Poetry News

Stan Persky Reviews Eminent Outlaws at LARB

Originally Published: May 17, 2012

Stan Persky reviews Christopher Bram's Eminent Outlaws: The Gay Writers Who Changed America at the Los Angeles Review of Books. Persky begins the review by focusing on Bram's "bold declaration that 'the gay revolution began as a literary revolution,'":

A revolution sparked by mere words? After all, as gay poet W.H. Auden put it, "Poetry makes nothing happen." Bram's novel claim at first glance seems dubious, but it turns out to be surprisingly accurate.

Much more than the concurrent civil rights, women's, students' or anti-war movements of the 1950s to mid-1970s — though all generated significant writing — the gay movement was unusually dependent on books, journalism, theater, and screenwriting to spread its message, both to others and itself. That was so for a very simple reason. Unlike women, African Americans, and other activists, homosexuals, except for the stereotyped subculture of flamboyant "queens," were mostly invisible to one another, and even to themselves.
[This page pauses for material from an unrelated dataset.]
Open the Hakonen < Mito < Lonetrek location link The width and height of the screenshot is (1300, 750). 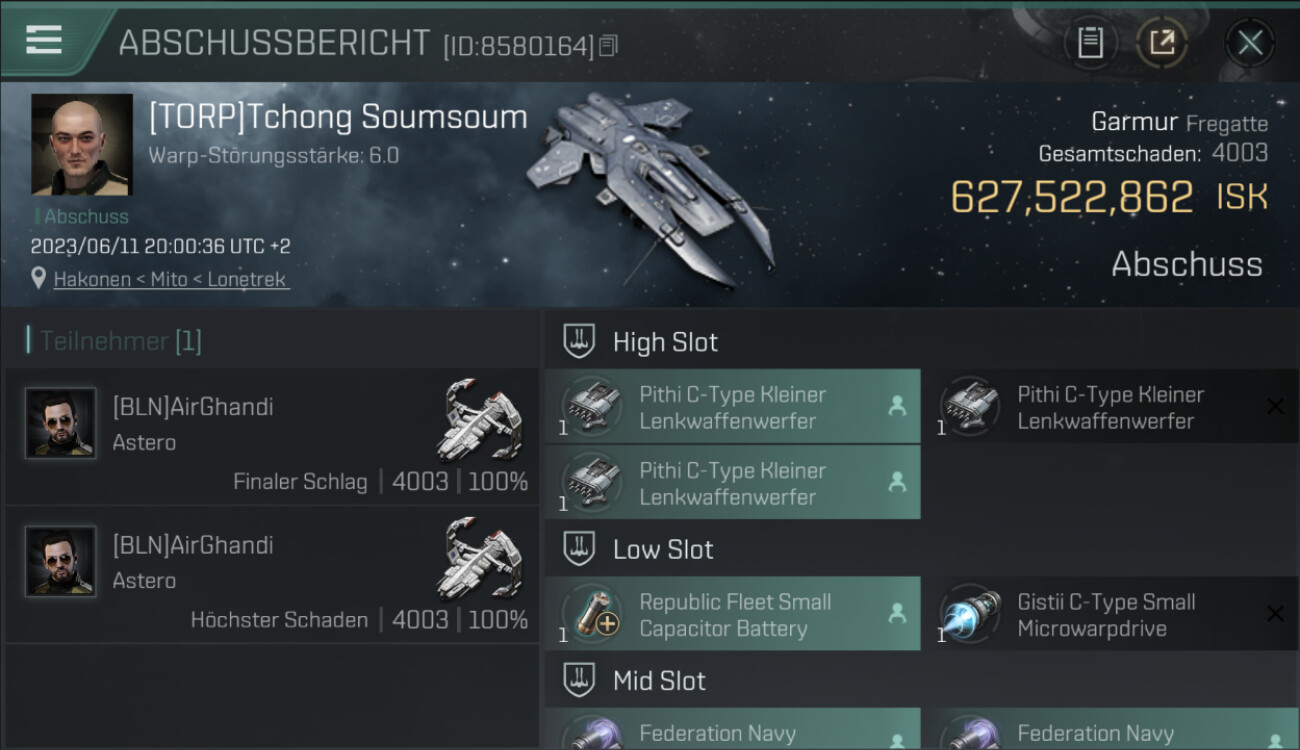click(171, 280)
Persky looks at a number of post-WWII gay writers who helped usher in this revolution. Of course, among those profiled is Allen Ginsberg:

Bram next focuses on Allen Ginsberg and his remarkable book of poems, Howl (1956), which announces its Whitmanesque scope in the title poem's opening line, "I saw the best minds of my generation destroyed by madness..." Bram rightly emphasizes "what Ginsberg and others have said: this was a coming-out poem. There is nothing coy about the homosexual imagery." It's also a poem about politics, America, culture, capitalism, and an emerging Beat Generation, but, as Bram observes, it's the homosexual thematic that tends to be downplayed in critical accounts.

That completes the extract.